Contractual interpretation; rectification
Gwyn y Mor Ofto plc v Gwynt y Mor Offshore Wind Farm Ltd  EWHC 850 (Comm)
How will the Court apply contractual interpretation in the context of the whole of the contract, and an alternative case of rectification of the contract?
The key takeaway
The Court’s approach to contractual interpretation is set out in the leading Supreme Court decisions of Wood v Capita, Arnold v Britton and Rainy Sky. In this case, it was the consideration of the relevant provision in the context of the contract as a whole, rather than factual matrix, which was crucial.
The Court also considered an alternative rectification case, for which pre-contractual negotiations and the parties’ actual intentions is relevant; although such matters are inadmissible for contractual interpretation.
Ofgem organised the sale of the transmission system of a wind farm comprising 160 wind turbines, located off the Welsh coast. A consortium of Balfour Beatty and Equitix were the preferred bidder (Buyer). Various RWE companies were selling the business of owning and operating the electrical transmission link (Sellers). The deal was by way of an asset sale for a purchase price of £352m.
The SPA was signed on 11 February 2015 and completed on 17 February 2015.
The wind farm used four subsea export cables, which were included within the definition of Assets in the SPA. Less than two weeks after completion, one of the cables failed as a result of seawater penetrating a damaged sheath on the cable. A second cable failed in September 2015. The corrosion dated back months or years, prior to the signing or completion of the SPA.
The Buyer claimed for £15m of repair costs under an indemnity in the SPA, which provided that “[I]f any of the Assets are destroyed or damaged prior to Completion … the [Sellers] shall indemnify the [Buyer]”.
The Court applied the accepted approach to contractual interpretation (referring to Wood v Capita, Arnold v Britton and Rainy Sky). The Buyer stressed the detailed and complex nature of the contract, negotiated over several years with professional assistance, and urged a principally textual analysis, with limited/no regard to the factual matrix. The Sellers sought to advance factual matrix material and suggest provisions that impose wide liabilities should be construed narrowly. The Court preferred the Buyer’s approach, but noted the provision must be considered in the context of the agreement as a whole.
The Court gave judgment in favour of the Sellers, noting that the wording of the indemnity, when considered in the broader context of the SPA, supported the view that it only covered the period between signing and completion – a period of six days.
The choice of the words “are damaged” as opposed to “have been damaged” (which would have covered historical damage) meant that the parties had intended to exclude pre-signing damage from the scope of the indemnity.
If the parties had intended to give the Buyer the benefit of a widely-drafted indemnity, that indemnity would have also applied to damage that the Sellers had disclosed. Further, the Sellers had provided warranties as to the absence of damage to Assets that did apply to the pre-signing period (but this was qualified to apply only in specific circumstances). The Court noted that these warranties would not give any additional protection if the same issues were also covered by an open-ended indemnity.

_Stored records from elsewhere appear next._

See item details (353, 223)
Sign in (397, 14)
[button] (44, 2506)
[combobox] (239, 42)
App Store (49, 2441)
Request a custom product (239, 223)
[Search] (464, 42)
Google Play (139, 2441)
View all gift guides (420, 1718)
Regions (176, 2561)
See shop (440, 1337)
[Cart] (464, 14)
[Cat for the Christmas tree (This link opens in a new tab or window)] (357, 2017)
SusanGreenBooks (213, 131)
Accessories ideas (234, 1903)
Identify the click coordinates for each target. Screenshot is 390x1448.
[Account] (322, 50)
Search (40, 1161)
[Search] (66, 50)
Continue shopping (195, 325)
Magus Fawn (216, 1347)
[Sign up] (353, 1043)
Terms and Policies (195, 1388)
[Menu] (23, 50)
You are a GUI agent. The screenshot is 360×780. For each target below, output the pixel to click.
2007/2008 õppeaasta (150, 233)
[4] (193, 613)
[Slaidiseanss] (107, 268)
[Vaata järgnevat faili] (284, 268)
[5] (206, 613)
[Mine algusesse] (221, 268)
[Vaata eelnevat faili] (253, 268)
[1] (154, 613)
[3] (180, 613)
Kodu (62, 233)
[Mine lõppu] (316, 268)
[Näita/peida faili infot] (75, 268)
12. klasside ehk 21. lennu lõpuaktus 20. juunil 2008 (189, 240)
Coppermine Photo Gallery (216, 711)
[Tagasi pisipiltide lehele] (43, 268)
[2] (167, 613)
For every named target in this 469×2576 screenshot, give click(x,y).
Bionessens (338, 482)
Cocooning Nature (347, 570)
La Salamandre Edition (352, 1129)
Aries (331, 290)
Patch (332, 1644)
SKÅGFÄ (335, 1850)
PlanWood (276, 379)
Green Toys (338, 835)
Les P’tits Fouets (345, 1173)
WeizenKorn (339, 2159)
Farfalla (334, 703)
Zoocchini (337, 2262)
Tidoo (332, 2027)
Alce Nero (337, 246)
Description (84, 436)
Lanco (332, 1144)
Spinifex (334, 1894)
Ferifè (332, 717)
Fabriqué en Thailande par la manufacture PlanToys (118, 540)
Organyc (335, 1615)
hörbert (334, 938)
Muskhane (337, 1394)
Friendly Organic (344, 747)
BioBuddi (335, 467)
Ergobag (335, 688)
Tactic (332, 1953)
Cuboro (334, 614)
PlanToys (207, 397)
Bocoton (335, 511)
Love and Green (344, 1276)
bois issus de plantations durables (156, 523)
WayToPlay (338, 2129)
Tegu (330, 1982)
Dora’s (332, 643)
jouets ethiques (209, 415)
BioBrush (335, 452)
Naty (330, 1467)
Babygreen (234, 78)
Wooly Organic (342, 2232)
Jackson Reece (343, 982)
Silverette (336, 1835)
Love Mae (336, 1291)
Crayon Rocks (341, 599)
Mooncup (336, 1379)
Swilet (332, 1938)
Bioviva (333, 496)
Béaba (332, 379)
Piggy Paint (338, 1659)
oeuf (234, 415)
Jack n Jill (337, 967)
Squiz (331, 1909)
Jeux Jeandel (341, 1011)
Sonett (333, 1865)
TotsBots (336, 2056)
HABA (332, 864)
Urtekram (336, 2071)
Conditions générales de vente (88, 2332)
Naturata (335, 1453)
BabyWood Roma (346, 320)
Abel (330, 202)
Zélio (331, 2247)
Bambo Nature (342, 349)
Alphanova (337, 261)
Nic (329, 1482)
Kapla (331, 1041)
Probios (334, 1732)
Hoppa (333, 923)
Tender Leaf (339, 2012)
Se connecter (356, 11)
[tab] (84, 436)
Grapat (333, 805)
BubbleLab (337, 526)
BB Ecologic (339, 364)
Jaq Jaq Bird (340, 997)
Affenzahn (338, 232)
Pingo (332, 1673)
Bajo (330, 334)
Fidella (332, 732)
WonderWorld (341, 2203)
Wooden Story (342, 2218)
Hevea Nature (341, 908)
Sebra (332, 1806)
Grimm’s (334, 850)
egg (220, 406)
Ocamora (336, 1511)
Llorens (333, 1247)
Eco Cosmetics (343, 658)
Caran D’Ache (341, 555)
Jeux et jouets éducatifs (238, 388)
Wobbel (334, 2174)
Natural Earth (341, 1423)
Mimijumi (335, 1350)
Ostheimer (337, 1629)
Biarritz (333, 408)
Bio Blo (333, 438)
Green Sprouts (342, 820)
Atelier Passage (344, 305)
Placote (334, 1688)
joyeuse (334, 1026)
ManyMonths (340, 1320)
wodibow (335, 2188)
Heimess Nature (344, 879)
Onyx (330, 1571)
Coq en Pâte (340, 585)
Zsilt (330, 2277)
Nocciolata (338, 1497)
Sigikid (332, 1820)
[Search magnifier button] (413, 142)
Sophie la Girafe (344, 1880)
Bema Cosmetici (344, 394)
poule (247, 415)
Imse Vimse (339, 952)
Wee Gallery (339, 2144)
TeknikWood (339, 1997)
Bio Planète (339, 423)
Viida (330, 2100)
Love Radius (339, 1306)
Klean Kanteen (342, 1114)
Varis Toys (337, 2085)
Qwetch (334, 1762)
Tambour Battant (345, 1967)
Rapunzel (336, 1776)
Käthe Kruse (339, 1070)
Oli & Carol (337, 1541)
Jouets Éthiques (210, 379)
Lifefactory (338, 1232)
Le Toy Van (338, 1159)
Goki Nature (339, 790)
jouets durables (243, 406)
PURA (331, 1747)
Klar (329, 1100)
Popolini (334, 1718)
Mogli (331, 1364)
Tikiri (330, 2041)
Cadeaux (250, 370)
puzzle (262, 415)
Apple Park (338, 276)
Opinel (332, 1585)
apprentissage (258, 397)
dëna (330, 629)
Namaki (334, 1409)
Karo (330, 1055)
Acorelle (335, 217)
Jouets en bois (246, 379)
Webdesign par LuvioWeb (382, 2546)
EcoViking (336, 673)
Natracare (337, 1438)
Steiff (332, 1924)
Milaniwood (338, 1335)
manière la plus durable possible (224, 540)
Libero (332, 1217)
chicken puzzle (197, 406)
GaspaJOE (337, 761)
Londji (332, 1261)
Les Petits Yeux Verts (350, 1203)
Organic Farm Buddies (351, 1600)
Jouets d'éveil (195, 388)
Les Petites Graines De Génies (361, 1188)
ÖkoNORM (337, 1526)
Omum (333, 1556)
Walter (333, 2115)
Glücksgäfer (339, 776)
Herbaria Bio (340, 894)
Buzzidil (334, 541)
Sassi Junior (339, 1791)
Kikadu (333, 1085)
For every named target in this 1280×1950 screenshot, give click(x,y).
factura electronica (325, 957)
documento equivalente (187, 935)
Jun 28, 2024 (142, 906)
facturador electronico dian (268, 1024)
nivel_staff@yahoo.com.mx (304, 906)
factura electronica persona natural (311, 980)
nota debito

The Sellers also advanced a rectification case based on the pre-contractual negotiations. The Court noted that such material was not relevant to the contractual interpretation exercise. However, if the Court had preferred the Buyer’s interpretation, the Court indicated that it would have rectified the contract to reflect the Sellers’ interpretation, on the basis that the parties shared a common continuing intention, that the parties had communicated.
Why is this important?
This is a useful example of the Court’s applying the established approach to contractual interpretation by reference to the whole of the contract, with limited reliance on the factual matrix. It also considers an alternative case for rectification (based on the actual (subjective) intentions of the parties), where pre-contractual negotiations are admissible.
Any practical tips?
Always ensure that the drafting of key provisions is clear. Check for consistency of provisions throughout the agreement, particularly those that deal with the same or similar subject matter. Consider including relevant factual background/context within the agreement (eg recitals).
Maintain copies of communications, notes, transaction files, etc, in case the drafting of the contract has gone wrong and you need to fall back on a rectification argument (and note that the lawyers involved may be required to give evidence!).